Personal details
- Born: 1 August 1952 (age 73)

= Geoff Clark (politician) =

Australian Aboriginal activist (born 1952)

Geoff Clark (born 1 August 1952) is an Australian Aboriginal politician and activist. Clark led the Aboriginal and Torres Strait Islander Commission (ATSIC) from 1999 until it was disbanded in 2004.

== Early life ==
Clark was born on 1 August 1952 and raised by his grandmother, Alice, in an Aboriginal community in western Victoria.

He was a keen boxer, boxing in Jimmy Sharman's tent when it came to Warrnambool. Aged 20, Clark moved to Western Australia and, until he was 26 worked as a builder's labourer and gardener. He also played Australian rules football for West Australian Football League clubs Claremont and Subiaco. Clark also represented Norwood Football Club in the South Australian National Football League for three games in 1978.

== Political career ==
In 1979, Clark became the administrator for the Framlingham Aboriginal Community Trust. He co-founded the Aboriginal Provisional Government in 1983. Between 1983 and 1996, he was active locally and internationally in indigenous affairs.

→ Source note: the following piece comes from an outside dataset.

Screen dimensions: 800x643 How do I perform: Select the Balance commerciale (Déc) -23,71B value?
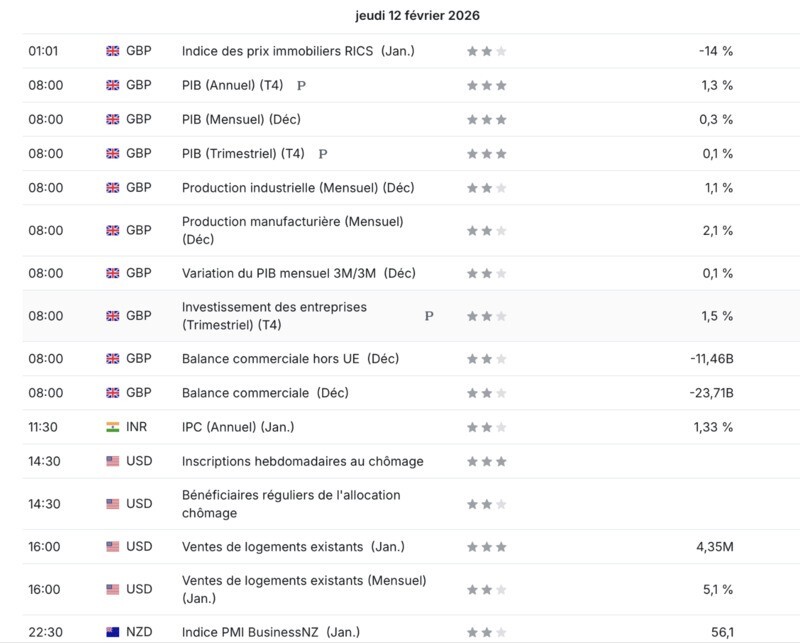(x=711, y=393)
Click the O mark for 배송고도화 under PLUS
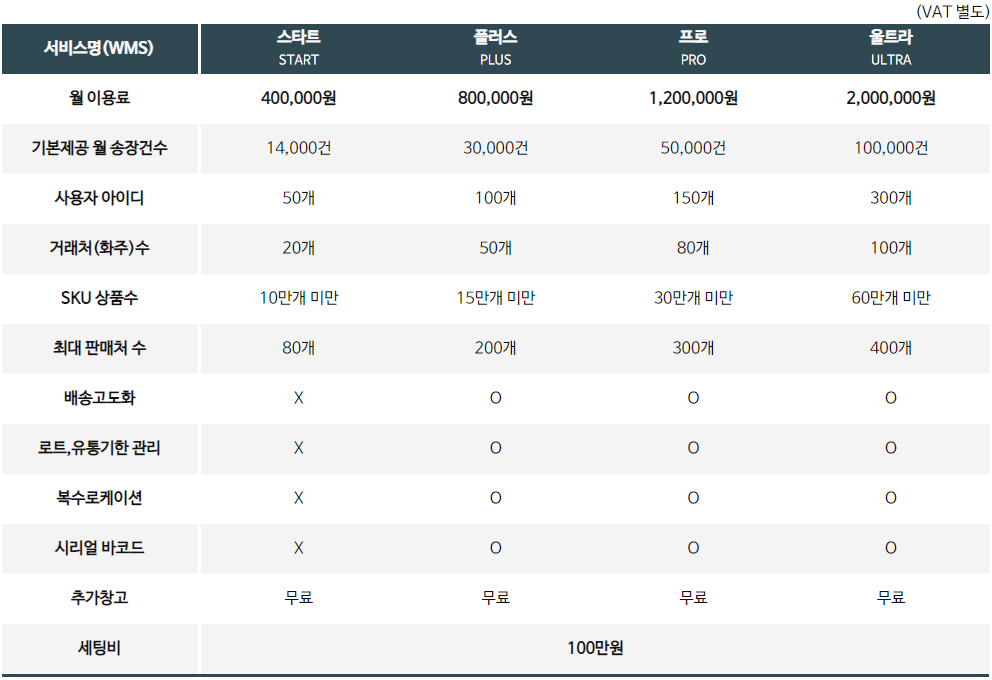The width and height of the screenshot is (992, 680). point(495,398)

In December 1996, Clark was elected to the Aboriginal and Torres Strait Islander Commission (ATSIC) board as the native title spokesman. In December 1999, he became the first chairperson of ATSIC to be elected to that position. He served two terms in that position before the organisation was disbanded in 2004. Clark's tenure was increasingly overshadowed by allegations of misconduct and ongoing criminal proceedings against him.

In August 2003, Clark was suspended as ATSIC chairperson by the Indigenous Affairs Minister, Amanda Vanstone. The suspension was later overturned in court. In 2004, the Howard government abolished ATSIC.

== Court proceedings ==
In 2000, Clark was charged with the 1981 rape of his cousin, Joanne McGuinness, but a magistrate found there was insufficient evidence to bring the case to trial.

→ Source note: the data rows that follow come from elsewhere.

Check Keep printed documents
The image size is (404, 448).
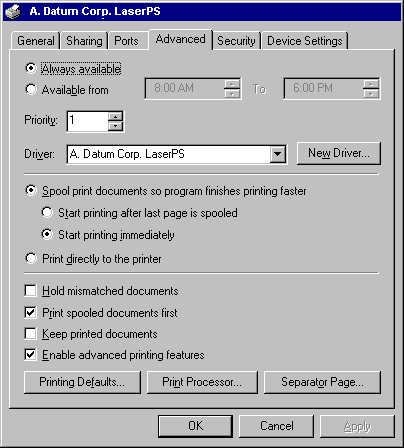[31, 334]
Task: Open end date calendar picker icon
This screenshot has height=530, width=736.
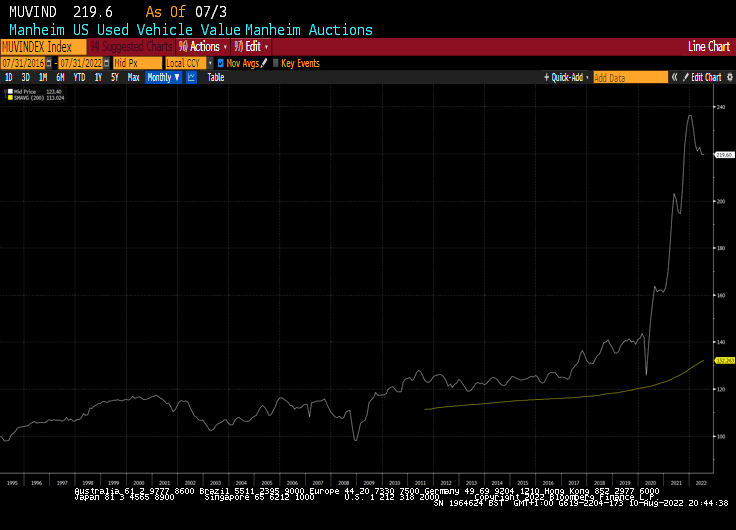Action: (x=105, y=63)
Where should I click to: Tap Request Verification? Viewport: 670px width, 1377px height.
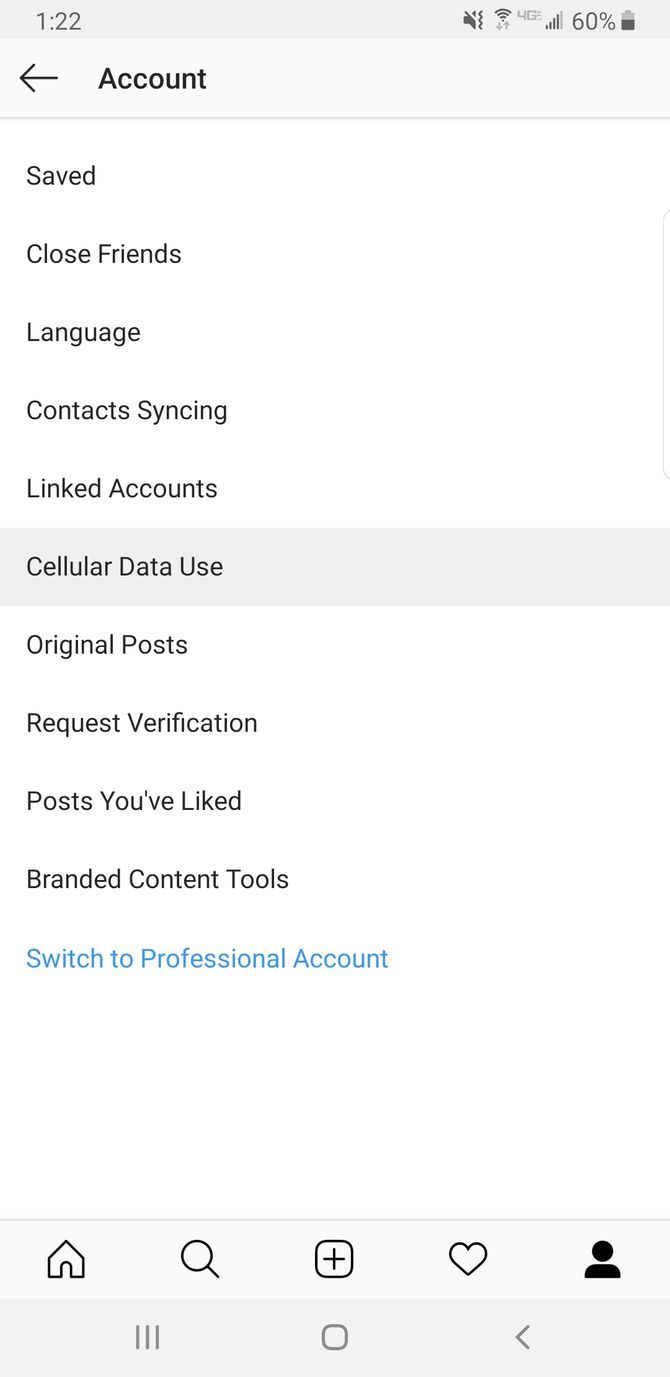point(142,723)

In 2001, press reports in The Age claimed that Clark was responsible for four rapes that took place in the 1970s and 1980s. In 2002, McGuiness and Carol Stingel launched separate civil cases against him.

In 2003, it emerged that ATSIC had agreed to allocate $45,000 to fund Clark's legal defence relating to a pub brawl at which he was present. Nineteen charges were initially filed, with all but "riotous behaviour" and "obstructing police" being eventually dropped. Clark was convicted on both at his first trial, with the riotous behaviour charge later dismissed on appeal.

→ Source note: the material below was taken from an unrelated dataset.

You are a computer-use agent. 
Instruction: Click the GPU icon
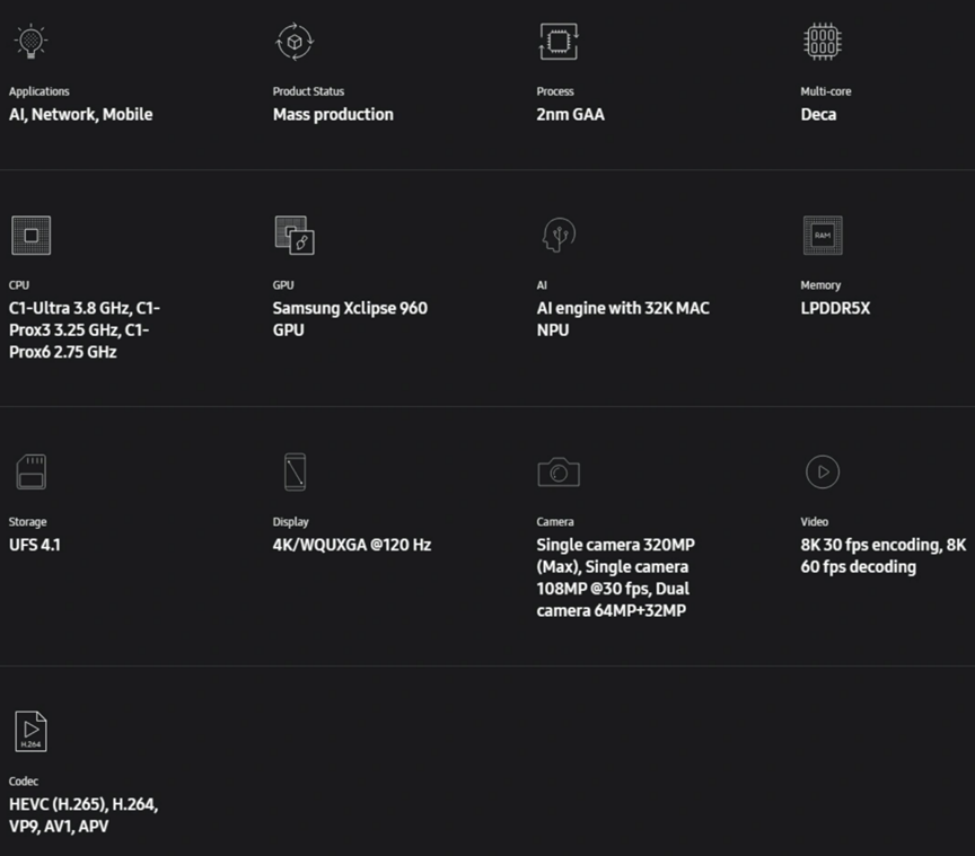click(295, 235)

In January 2007, a County Court civil jury found that Clark had led two pack rapes in 1971. The victim, Carol Anne Stingel, who suffered from post-traumatic stress disorder, was awarded $20,000 in compensatory damages and around $71,000 to cover legal costs.

In February 2007, Clark appealed against the findings of the jury in the Stingel matter. His notice of appeal alleged the verdict was "perverse", that the trial judge misdirected the jury regarding failures to call corroborative witnesses on the part of the complainant, that the trial judge erred in ruling against the admission of certain evidence, and that the fairness of the trial process had been compromised by pre-trial publicity. In December 2007 he lost his appeal against the damages awarded against him. Clark never paid the $20,000 compensation to Stingel and, as of 2013, owed more than $300,000 to her lawyers. Although Clark declared bankruptcy in 2009, which was extended by five years in June 2012, he made an unsuccessful $1.25 million bid in June 2013 for a hotel in Warrnambool.

In September 2011, Clark was one of the successful complainants in a racial discrimination case involving Herald Sun columnist Andrew Bolt who, in a 2009 article, claimed that Clark had used his "part Aboriginal ethnicity" to gain social benefits. Clark said he took part in the action because of the general tone of Bolt's writing. In Eatock v Bolt, the Federal Court of Australia held that two articles written by Bolt and published in the Herald Sun had contravened section 18C of the Racial Discrimination Act 1975.

In August 2021, Clark was ordered to stand trial relating to the alleged misappropriation of about $2 million belonging to the Framlingham Aboriginal Trust over a period of around 30 years, along with his wife Trudy and son Jeremy.

In September 2024, after three lengthy County Court trials, Clarke was found guilty of stealing almost $1m from three indigenous organisations over 15 years, taking illegal royalties from eel fishermen, and lying in affidavits. A fourth charge, of stealing from the Department of Families, Community Services and Indigenous Affairs, was dropped. He was convicted to six years and 2 months behind bars.